2

I have multiple deep neural networks in my model and want them to have the same input sizes (networks are of different classes). For example, my model is:

class Model:
 def __init__(self, cfg: DictConfig):
   self.net1 = Net1(**cfg.net1_hparams)
   self.net2 = Net2(**cfg.net2_hparams)

Here, Net1 and Net2 have different sets of hyper parameters, but among which the input_size parameter is shared between Net1 and Net2, and have to be matched, i.e., cfg.net1_hparams.input_size == cfg.net2_hparams.input_size.

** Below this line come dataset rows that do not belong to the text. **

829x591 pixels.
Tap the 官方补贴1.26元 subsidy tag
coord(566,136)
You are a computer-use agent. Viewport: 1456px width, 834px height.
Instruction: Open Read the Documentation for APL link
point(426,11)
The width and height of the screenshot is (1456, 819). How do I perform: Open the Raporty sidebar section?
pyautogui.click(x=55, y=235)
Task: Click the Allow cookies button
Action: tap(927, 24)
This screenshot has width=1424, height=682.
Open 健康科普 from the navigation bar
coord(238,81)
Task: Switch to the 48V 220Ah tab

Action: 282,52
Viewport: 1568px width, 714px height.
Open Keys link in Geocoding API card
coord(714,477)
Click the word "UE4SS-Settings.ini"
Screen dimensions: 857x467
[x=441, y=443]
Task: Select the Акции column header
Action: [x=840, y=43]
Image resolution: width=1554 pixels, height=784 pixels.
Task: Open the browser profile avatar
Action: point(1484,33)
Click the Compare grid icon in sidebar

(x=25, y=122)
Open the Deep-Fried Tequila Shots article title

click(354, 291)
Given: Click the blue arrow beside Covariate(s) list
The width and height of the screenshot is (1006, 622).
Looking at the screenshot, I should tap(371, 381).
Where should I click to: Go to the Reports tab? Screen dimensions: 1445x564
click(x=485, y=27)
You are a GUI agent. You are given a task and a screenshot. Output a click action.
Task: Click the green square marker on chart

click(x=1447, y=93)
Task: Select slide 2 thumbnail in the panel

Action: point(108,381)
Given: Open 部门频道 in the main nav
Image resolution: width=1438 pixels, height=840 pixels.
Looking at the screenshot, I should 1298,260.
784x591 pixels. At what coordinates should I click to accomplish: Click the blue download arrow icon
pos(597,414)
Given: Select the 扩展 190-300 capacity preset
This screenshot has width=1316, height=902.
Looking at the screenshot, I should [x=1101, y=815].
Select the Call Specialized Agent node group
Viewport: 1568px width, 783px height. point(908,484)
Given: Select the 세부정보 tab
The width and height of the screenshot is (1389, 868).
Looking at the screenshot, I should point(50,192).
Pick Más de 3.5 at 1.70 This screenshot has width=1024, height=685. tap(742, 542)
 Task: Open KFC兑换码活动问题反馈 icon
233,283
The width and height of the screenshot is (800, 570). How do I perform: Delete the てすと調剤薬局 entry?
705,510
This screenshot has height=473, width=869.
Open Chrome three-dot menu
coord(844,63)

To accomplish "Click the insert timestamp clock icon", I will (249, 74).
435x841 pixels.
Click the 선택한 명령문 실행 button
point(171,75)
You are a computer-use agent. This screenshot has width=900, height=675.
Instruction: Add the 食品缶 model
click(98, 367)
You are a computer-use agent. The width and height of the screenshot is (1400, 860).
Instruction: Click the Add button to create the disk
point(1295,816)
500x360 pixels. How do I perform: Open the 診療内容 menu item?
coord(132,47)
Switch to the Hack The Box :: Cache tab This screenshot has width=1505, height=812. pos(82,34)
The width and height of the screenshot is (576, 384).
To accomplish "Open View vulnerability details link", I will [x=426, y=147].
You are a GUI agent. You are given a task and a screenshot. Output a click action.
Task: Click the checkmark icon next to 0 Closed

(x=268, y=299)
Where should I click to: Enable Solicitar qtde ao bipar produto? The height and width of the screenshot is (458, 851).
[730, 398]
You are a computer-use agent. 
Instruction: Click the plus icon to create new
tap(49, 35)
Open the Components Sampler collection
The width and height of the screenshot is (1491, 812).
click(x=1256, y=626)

I could define the input_size at the parent level: cfg.input_size and manually pass them to both Net1 and Net2. But, I want the hparams-configs of each Net's are complete so that later I can build Net1 only using the cfg.net1_hparams.

Is there a good way to achieve this in hydra?

nzer0
  • 315
  • 2
  • 10

1 Answers1

3

This can be achieved using OmegaConf's variable interpolation feature.

Here is a minimal example using variable interpolation with Hydra to achieve the desired result:

# config.yaml
shared_hparams:
  input_size: [128, 128]
net1_hparams:
  name: net one
  input_size: ${shared_hparams.input_size}
net2_hparams:
  name: net two
  input_size: ${shared_hparams.input_size}
"""my_app.py"""
import hydra
from omegaconf import DictConfig

class Model:
    def __init__(self, cfg: DictConfig):
        print("Net1", dict(**cfg.net1_hparams))
        print("Net2", dict(**cfg.net2_hparams))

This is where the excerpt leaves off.